Table 1: RESS auction stages

Source: Department of Communications, Climate Action & Environment, Ireland;  GlobalData

The requirement for all the projects participating in RESS-1 is that they should be connected and energised to the grid by 2020. There will be no technology cap under RESS-1 and it is expected that this would be mainly for solar photovoltaic (PV) technology since solar installations can be done within a few months. The single technology cap will come into effect under RESS-2. This is done in order to provide opportunities for technologies like solar, which have a higher levelised cost of electricity (LCOE) than onshore wind to compete in the auction. In the proposed RESS-2, up to 10% of the capacity will be withheld for community-led projects.

The RESS is laying emphasis on community participation in renewable energy projects. A community benefit fund of €2/megawatt hour (MWh) would be channelised for all RESS-supported projects. Projects are mandated to provide investment opportunities for communities within ten kilometers of the project location. There will be no minimum level of investment requirements by the communities.

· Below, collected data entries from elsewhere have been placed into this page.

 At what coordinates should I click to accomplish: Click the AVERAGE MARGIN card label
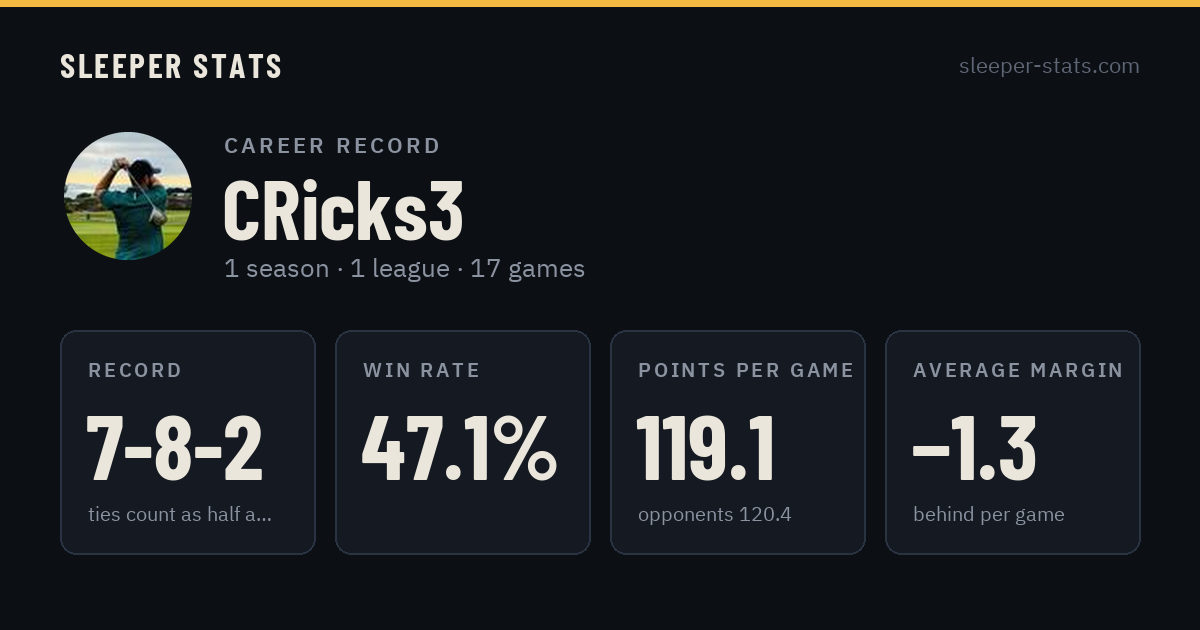point(1018,370)
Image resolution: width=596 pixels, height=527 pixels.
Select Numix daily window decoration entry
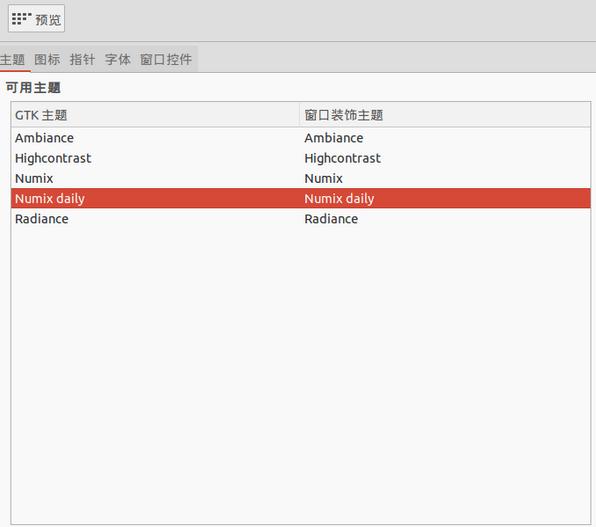(x=339, y=198)

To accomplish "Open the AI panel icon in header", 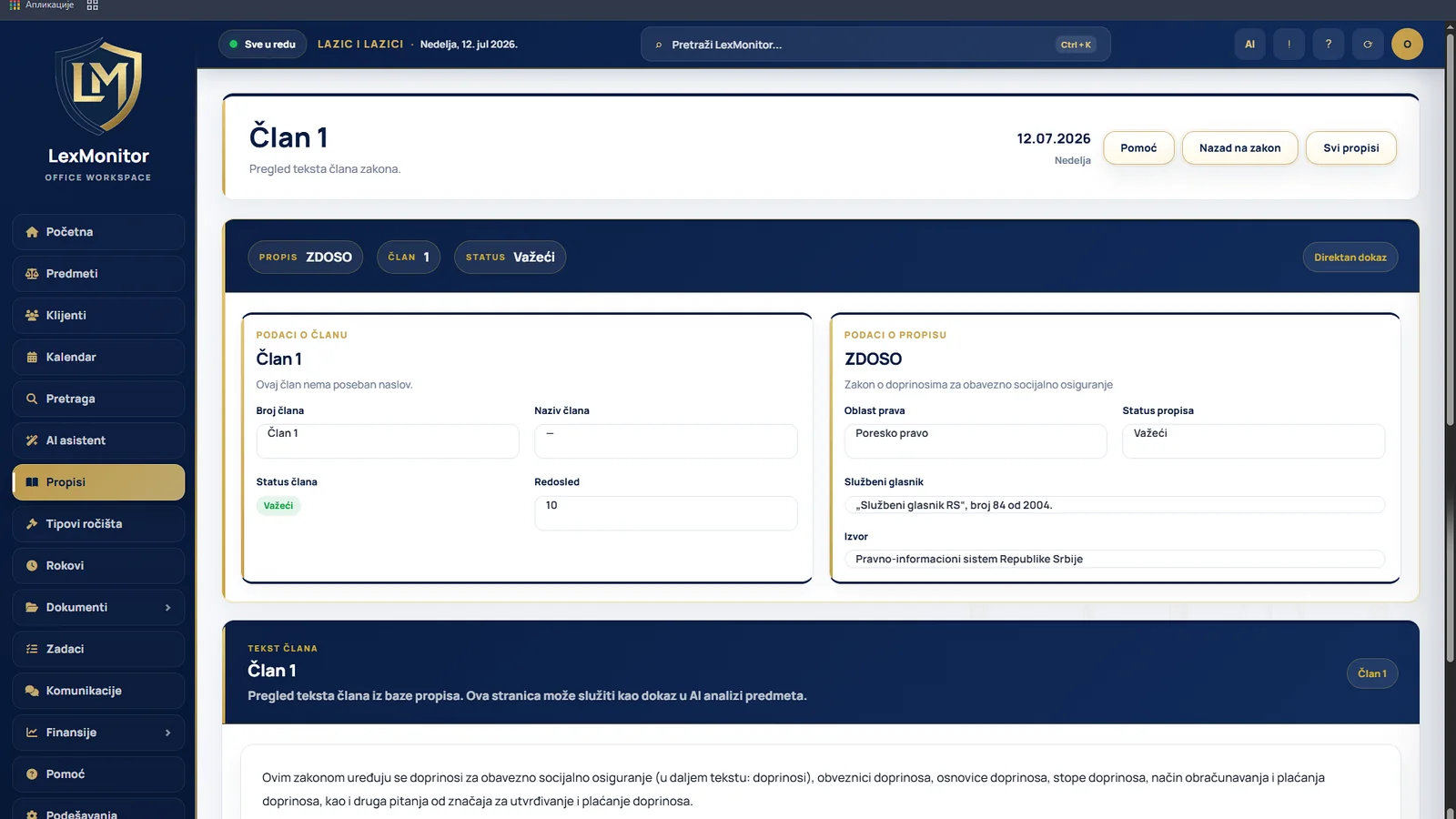I will pyautogui.click(x=1249, y=44).
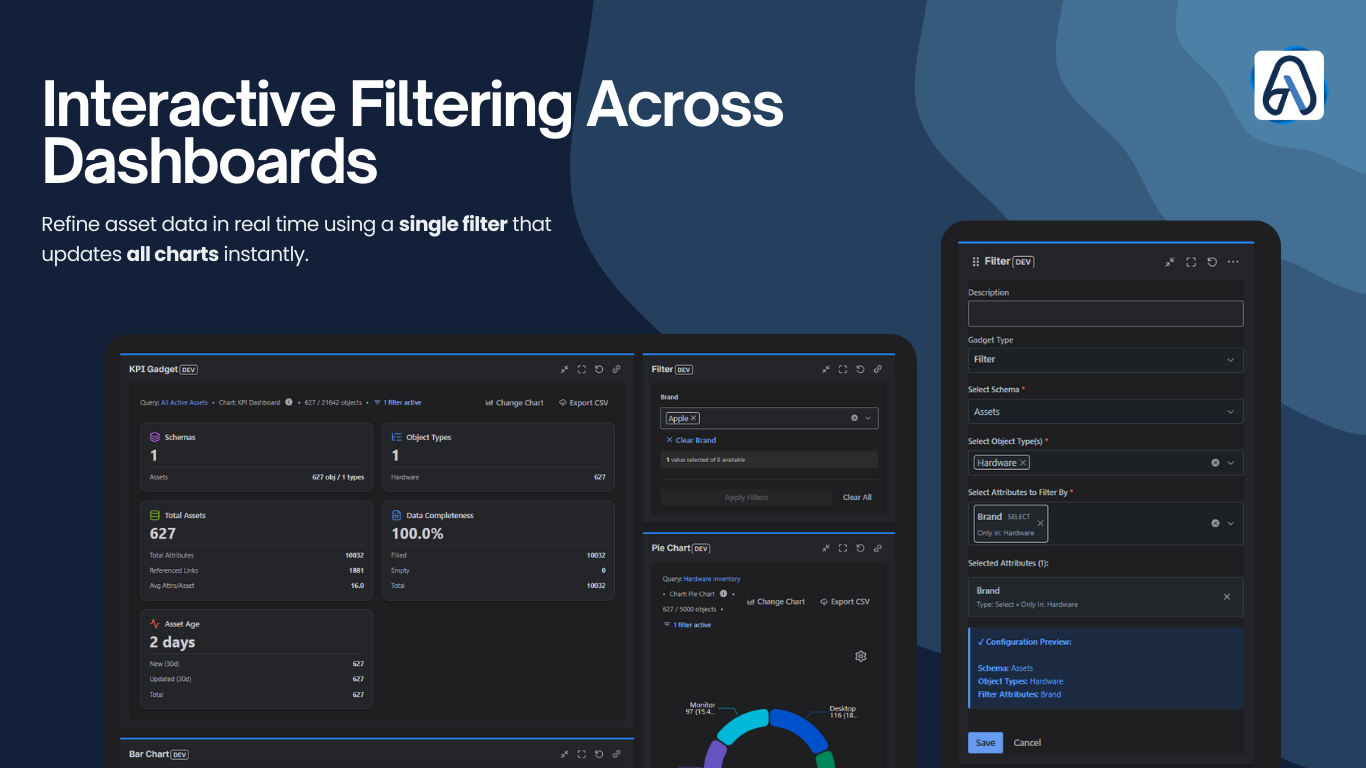Remove the Apple tag from the Brand filter
This screenshot has width=1366, height=768.
click(x=693, y=418)
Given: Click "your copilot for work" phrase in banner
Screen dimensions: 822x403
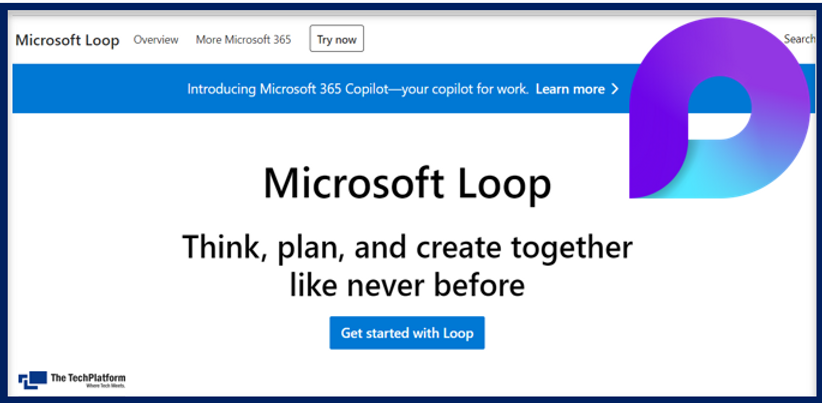Looking at the screenshot, I should [466, 89].
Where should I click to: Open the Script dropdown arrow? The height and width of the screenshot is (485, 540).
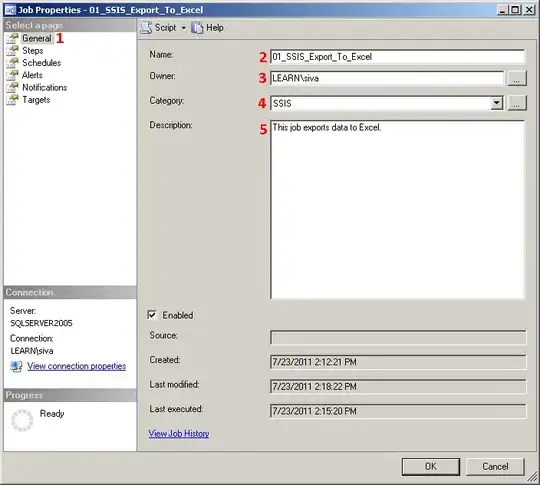click(184, 28)
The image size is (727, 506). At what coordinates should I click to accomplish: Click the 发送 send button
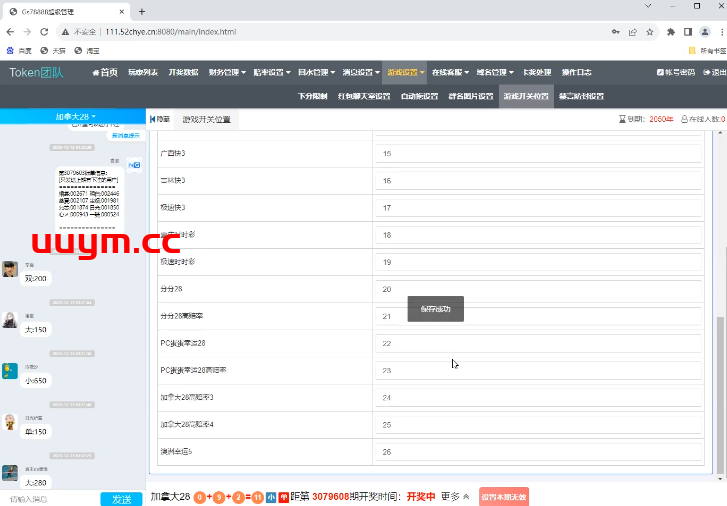pyautogui.click(x=121, y=498)
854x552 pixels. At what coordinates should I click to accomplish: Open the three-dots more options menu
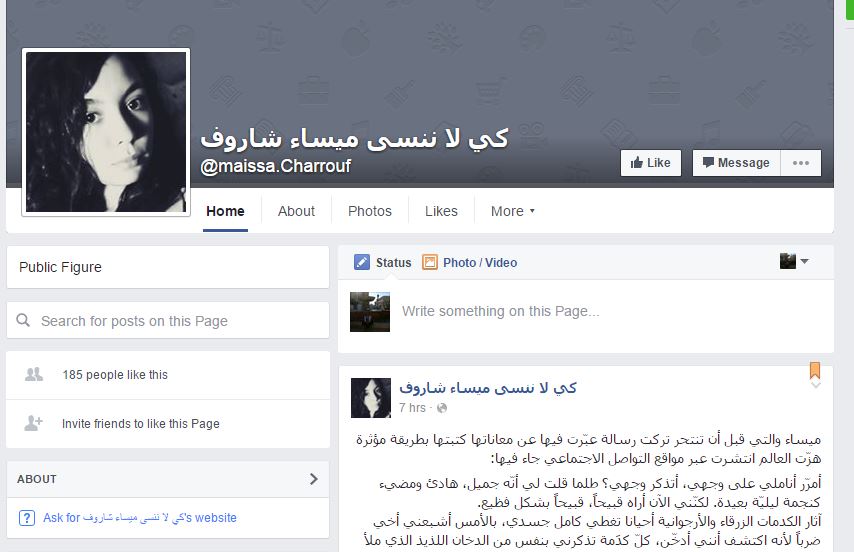[x=801, y=163]
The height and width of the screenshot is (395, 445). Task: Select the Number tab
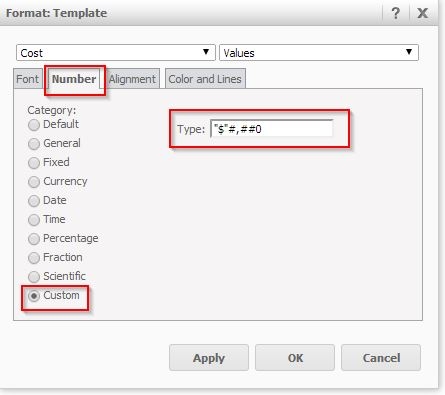click(x=74, y=79)
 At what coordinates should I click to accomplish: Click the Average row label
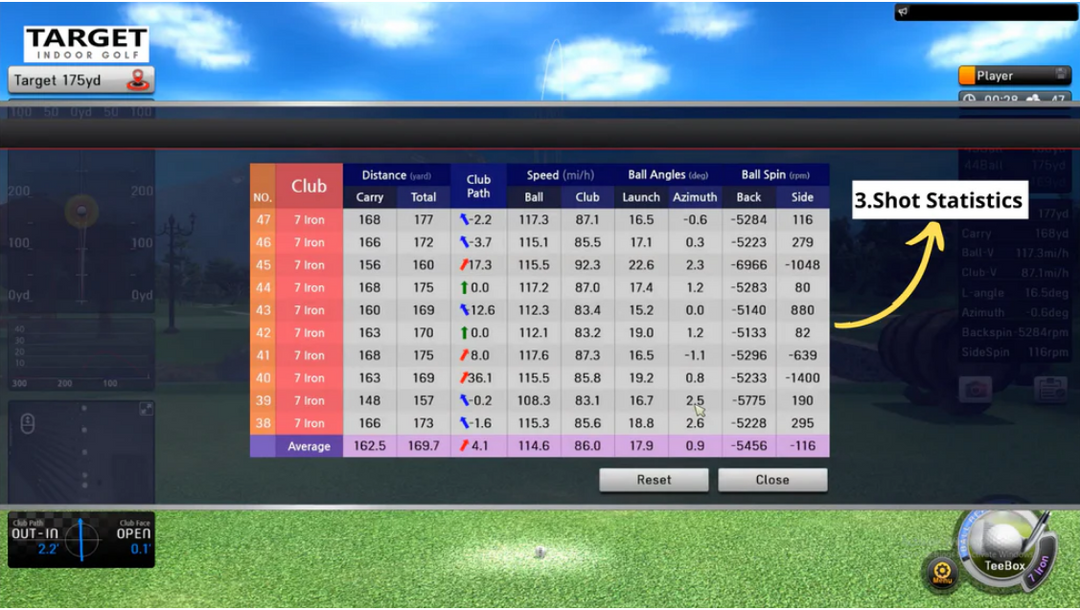[x=309, y=446]
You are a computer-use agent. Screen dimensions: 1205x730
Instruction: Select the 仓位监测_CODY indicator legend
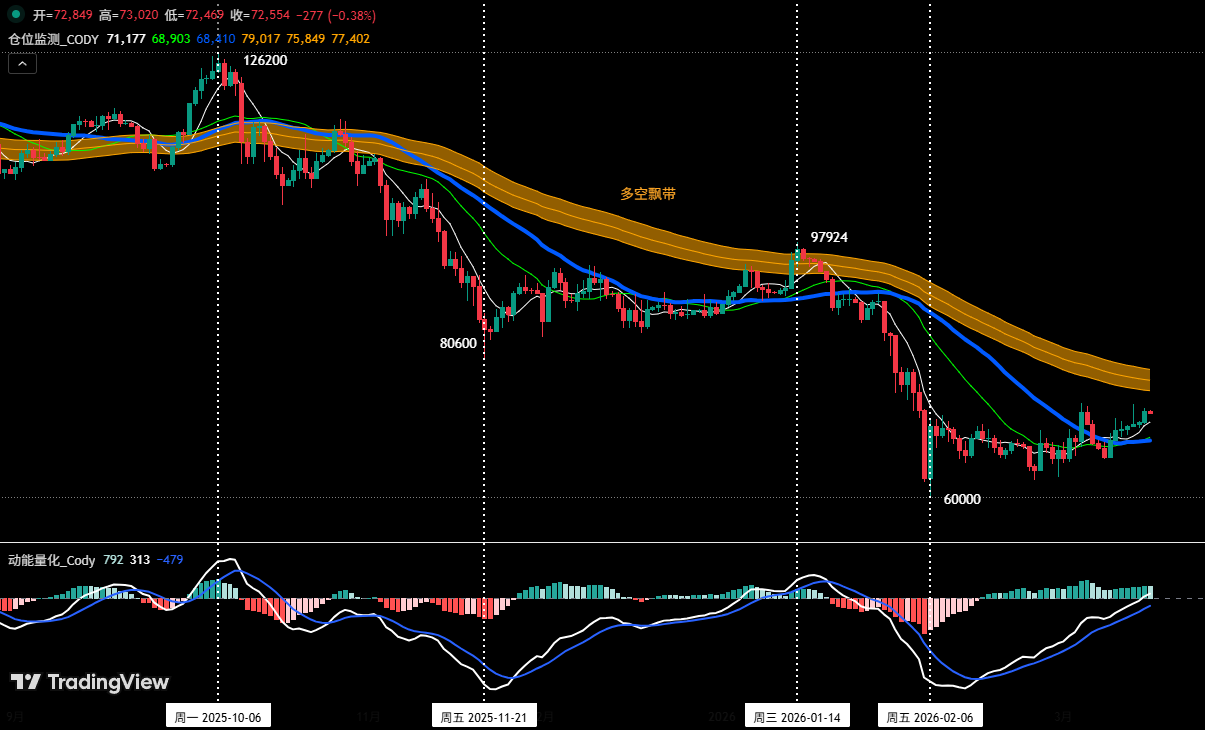(x=51, y=37)
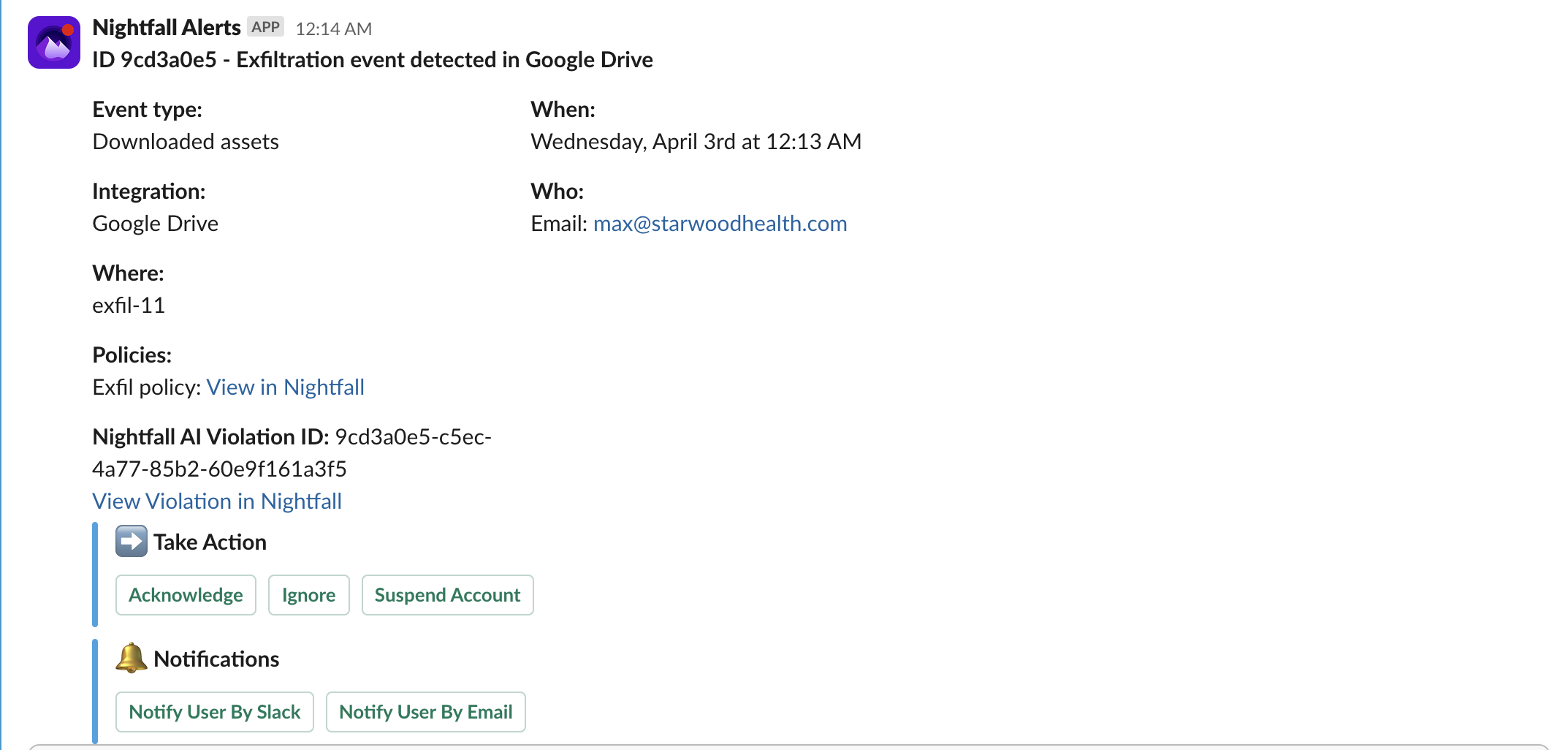Click the Take Action heading
The image size is (1568, 750).
pyautogui.click(x=210, y=542)
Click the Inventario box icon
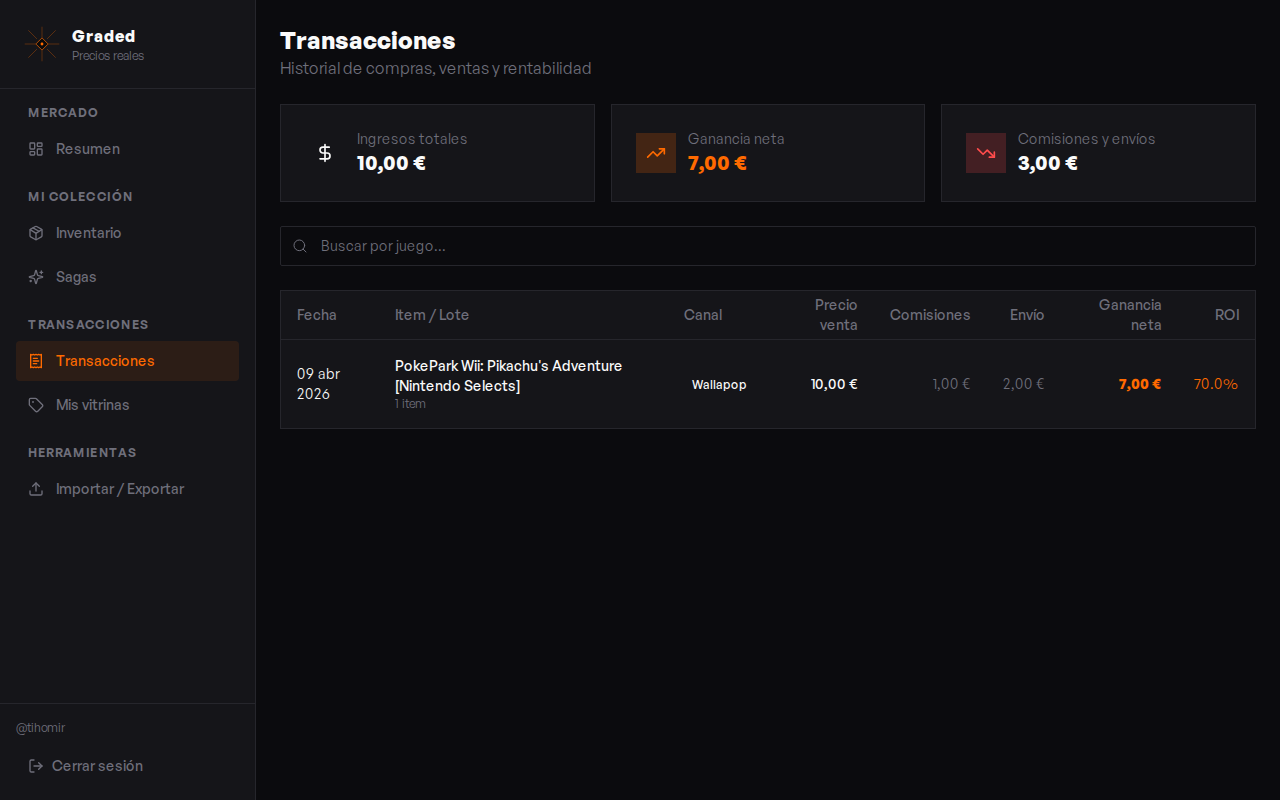Screen dimensions: 1280x800 point(36,233)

The major characteristics of the RESS auctions will include:

  • Eligibility RulesAll projects will have to meet the specific community requirements which will include investment opportunity for the communities, engagement, and community benefit fund.
  • Bid Bonds – All projects looking to participate in the auctions will be required to submit bid bonds in advance. This will incentivise the delivery of project milestones. Community-led projects will be exempted from bid bond requirements.
  • Project Milestones – Milestones like project development, community engagement, financial closure, construction commencement, and commissioning of the plant must be set and accordingly met.
  • Financial Structure – The auction scheme will be funded through the PSO.
  • Floating Feed-in Premiums – The payment made to the generators would be through a floating feed-in premium (FIP) scheme which will be a function of the generation output, the strike price, and the reference market price.
  • Uniform Price– Each auction will have a uniform price with the support level set by the highest bidder.
  • Market Reference Price – The market reference price will be a key feature in the distribution of balancing costs. It will be a day-ahead price so that the generators can bear the balancing costs.

With all the levers like delivery dates and the cap on single technologies, the competitive RESS-1 and RESS-2 auctions can help Ireland achieve its renewable energy target.